Un tempo accompagnati dalla fama di «polveriera d’Europa» – il cancelliere tedesco Ottone von Bismarck ebbe a dire che il loro equilibrio pacificato non valesse «le ossa di un solo granatiere della Pomerania» –, per l’estensione dalla Turchia alla Bulgaria, passando per Grecia, Albania ed ex Jugoslavia, i Balcani rappresentano un’area geografica estremamente ampia e al contempo ricca di suggestioni musicali il cui dna è stato accomunato anche dalla secolare dominazione ottomana. Un’influenza, quella della musica etnica balcanica, che se ha attecchito nelle comunità jazzistiche di quei paesi (si pensi al pianista bulgaro Milcho Leviev o ad album come Swinging Macedonia del trombettista slavo Dusko Goikovic), non ha mancato di sedurre col proprio fascino anche molti artisti delle aree cosiddette «frontaliere» come ad esempio la nostra Puglia.

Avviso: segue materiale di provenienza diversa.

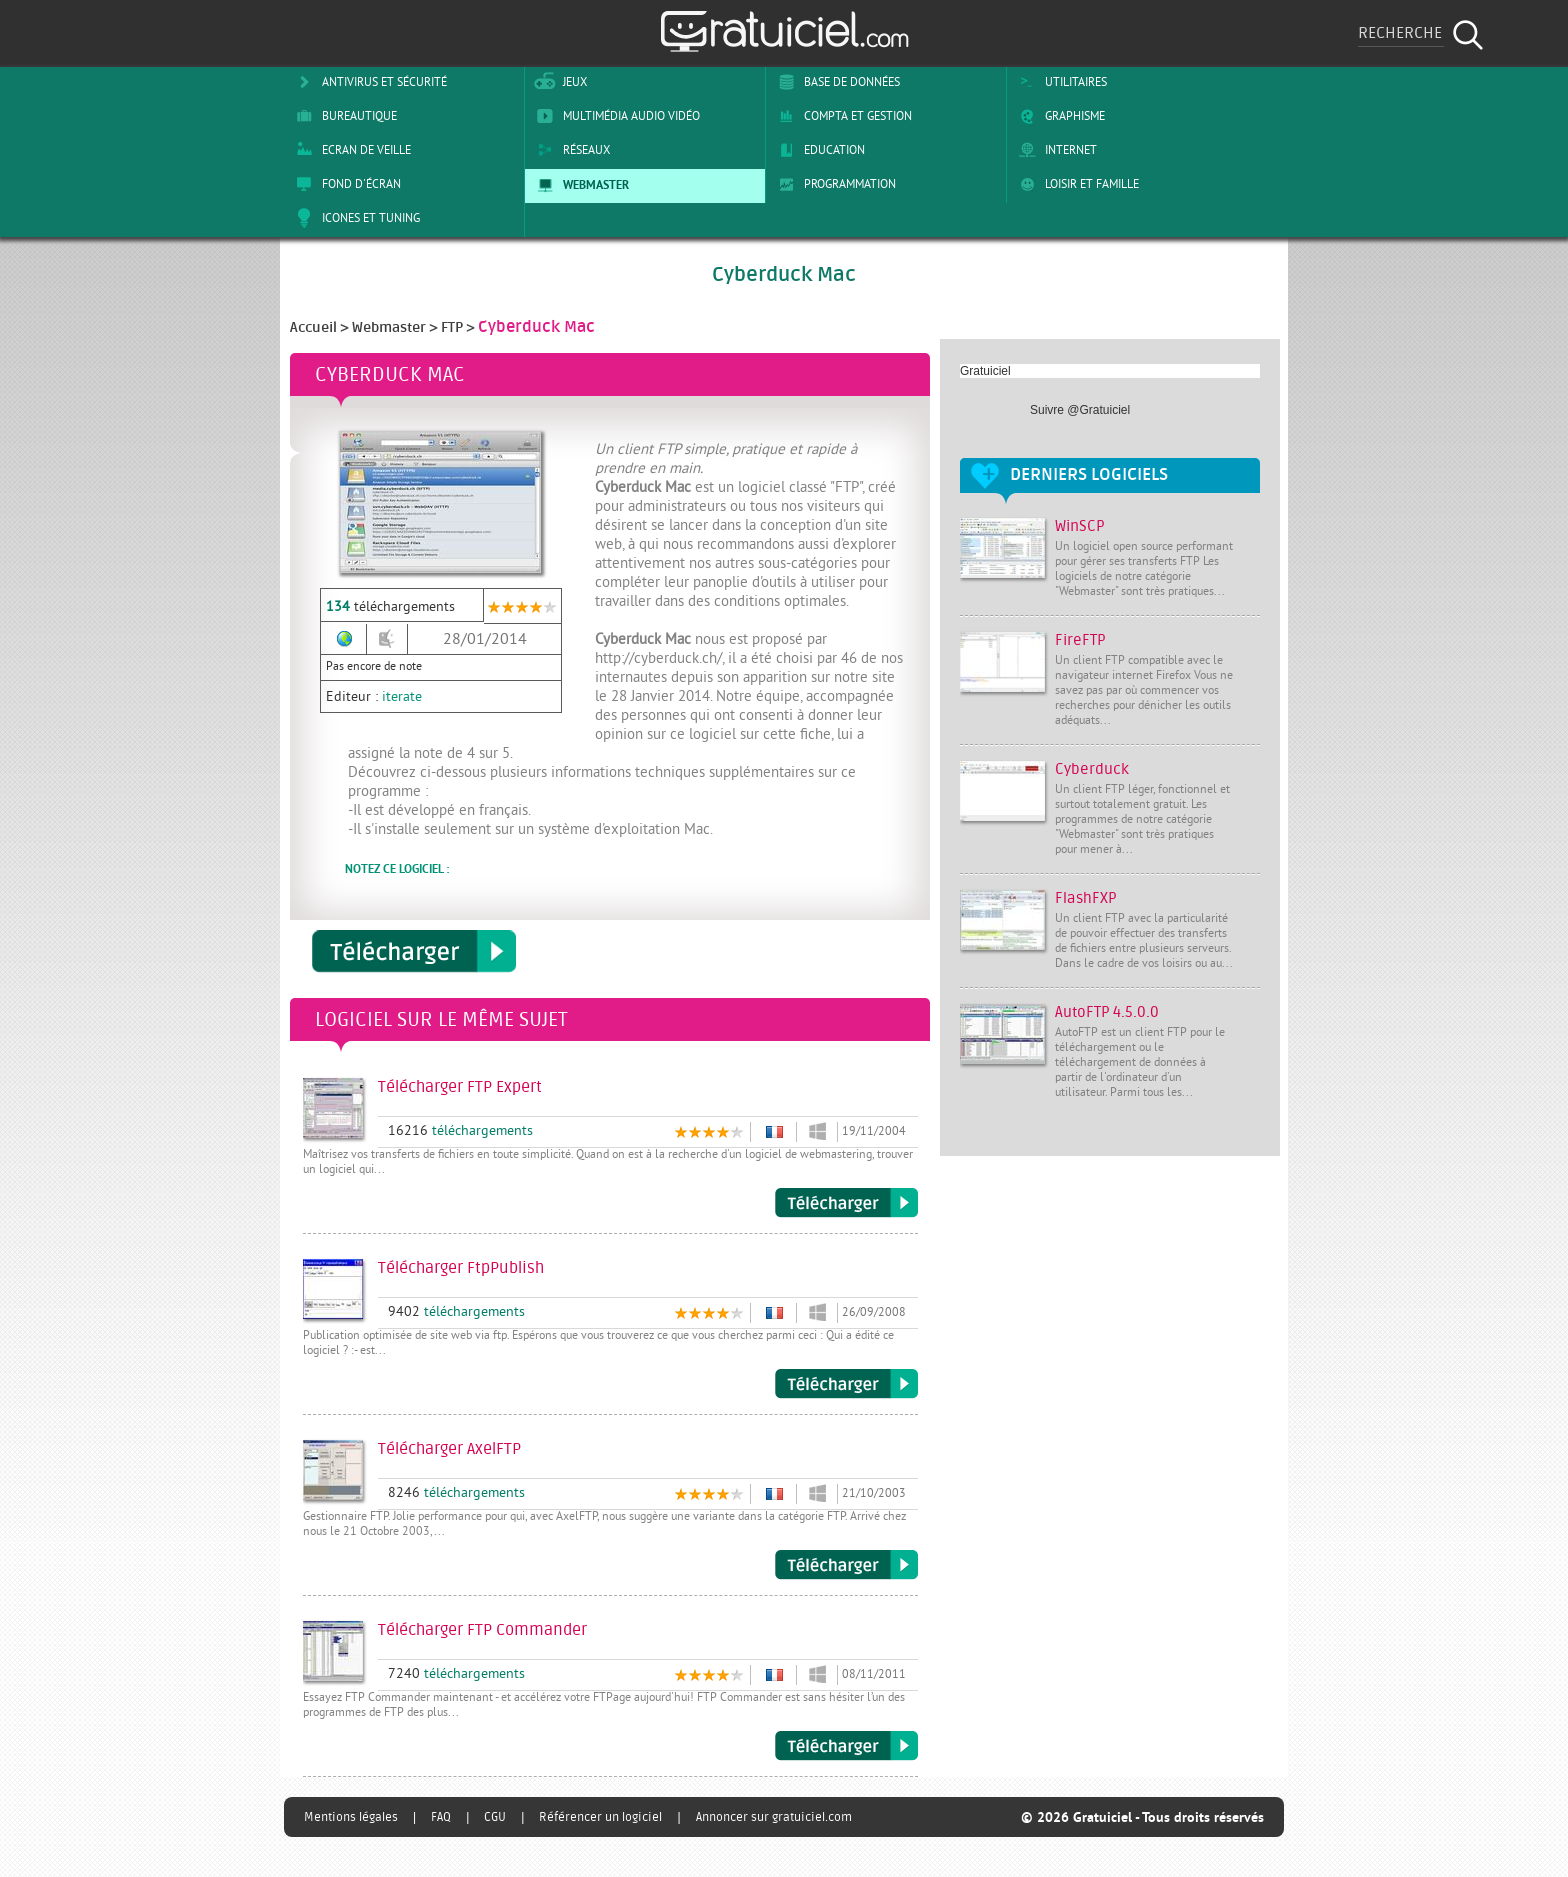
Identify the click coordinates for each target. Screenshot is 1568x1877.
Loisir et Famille (1075, 184)
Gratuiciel (985, 371)
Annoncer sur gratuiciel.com (774, 1817)
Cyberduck (1092, 769)
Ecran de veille (350, 150)
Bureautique (343, 116)
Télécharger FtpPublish (846, 1384)
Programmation (833, 184)
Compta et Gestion (841, 116)
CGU (495, 1817)
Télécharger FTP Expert (846, 1203)
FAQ (441, 1817)
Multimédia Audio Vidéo (615, 116)
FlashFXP (1086, 898)
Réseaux (570, 150)
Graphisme (1058, 116)
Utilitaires (1059, 82)
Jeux (558, 82)
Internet (1054, 150)
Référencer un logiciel (600, 1817)
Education (818, 150)
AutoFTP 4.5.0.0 (1107, 1012)
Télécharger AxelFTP (846, 1565)
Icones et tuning (354, 218)
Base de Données (835, 82)
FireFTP (1080, 640)
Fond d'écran (345, 184)
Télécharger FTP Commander (846, 1746)
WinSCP (1080, 526)
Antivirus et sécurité (368, 82)
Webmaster (579, 184)
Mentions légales (351, 1817)
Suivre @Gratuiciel (1080, 410)
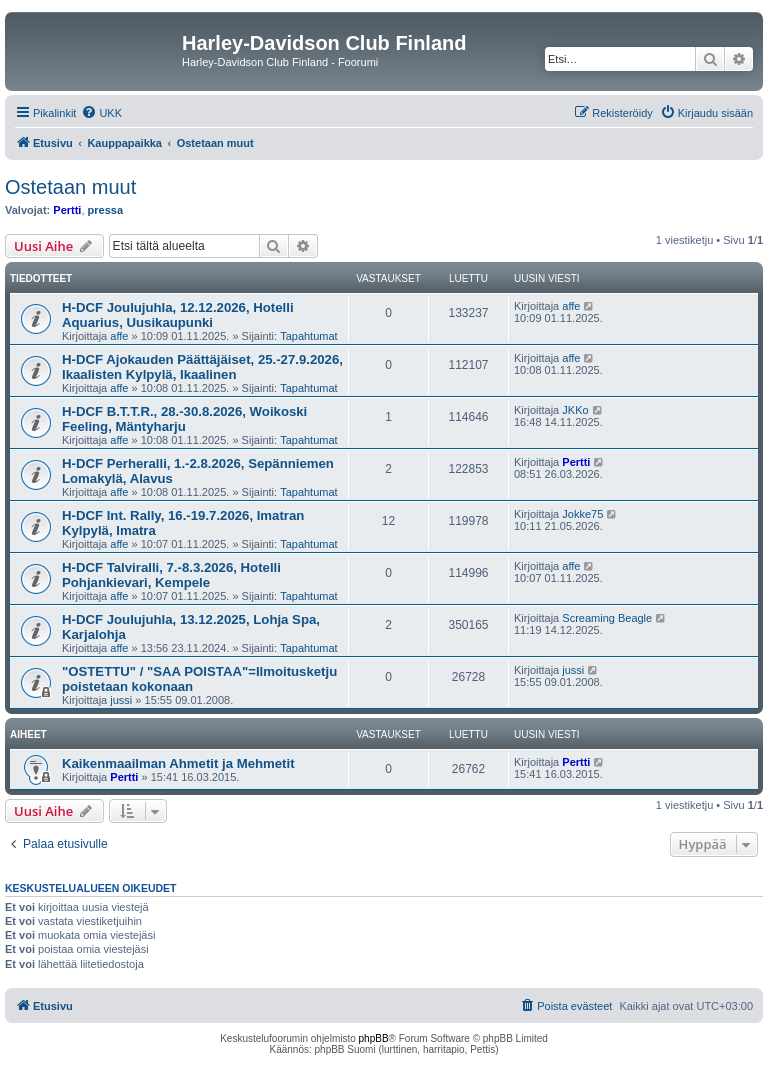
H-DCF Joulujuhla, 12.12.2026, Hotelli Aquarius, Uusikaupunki (178, 315)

E Roundtrip Apulia Balkans è appunto il titolo dell’album che, con il sostegno di Puglia Sounds, propone una rilettura di questa tradizione ad opera di Livio Minafra, il trentottenne pianista di Ruvo di Puglia che non ha mai nascosto il proprio interesse per la cosiddetta musica dai tempi dispari.
Ad onta di una durata forse troppo breve (poco meno di 40 minuti), il cd propone una serie di esibizioni in duo con la fisarmonicista greco-ucraina Eugenia Cherkazova, registrate sia a Ruvo, in occasione dei Festival «Wanda Landowska» e «Talos», sia a Corato al Festival «Euterpe» e, se non ha l’ambizione di presentarsi come un progetto vero e proprio, brilla per quella comunicativa che è tipica delle registrazioni live.
Otto i titoli in scaletta, tre dei quali sono delle riletture, mentre gli altri sono tutti a firma di Minafra, a cominciare dalla frenetica Danza Tartara, nella quale un accorto uso del pedale fa sì che il pianoforte si appropri delle sonorità di un cymbalon. Lacrime stelle è un brano dalla melodia incantata, fiabesca, che a tratti riecheggia quella scritta da Nino Rota per la scena della bambola meccanica nel felliniano Casanova. Zefiro torna si basa su un tema malinconico dai motivi ridondanti, mentre Boomerang ha i tratti e le fragranze di una danza epiriota. Tatar Mix è invece l’unico tema che si ammanta di sonorità elettroniche e forse, proprio per questo, finisce per apparire un po’ troppo prigioniero di se stesso.
Venendo alle riletture, l’incontro fra Puglia e Balcani è inevitabilmente favorito dalla tarantella, a cominciare da quella celeberrima tramandataci dal seicentesco gesuita tedesco Athanasius Kircher, i cui studi sulla «iatromusica» e sul tarantismo a Lecce e a Taranto sono tutt’oggi fondamentali per chiunque voglia accostarsi alla materia. Si tratta probabilmente del brano meglio riuscito dell’intera registrazione, grazie alla capacità di Minafra e della Cherkazova di passare con grande facilità dalle sonorità barocche all’improvvisazione jazzistica, senza mai perdere il filo stilistico di riferimento.
Il tradizionale Tarantella di Ruvo parte da una melodia popolare per assumere i tratti di una fascinosa danza illirica, mentre la celeberrima Tarantella napoletana dalle Soirées Musicales di Gioacchino Rossini si arricchisce di una gustosa introduzione «balcanizzata».
Un lavoro senza dubbio suggestivo che avrebbe forse meritato una versione discografica più «meditata», ma che in ogni caso si fa apprezzare per le doti dei solisti, sempre in grado di unire musicalità e curiosità intellettuale grazie a un affiatamento che consente loro di superare anche i non sempre facili equilibri fra due strumenti come il pianoforte e la fisarmonica.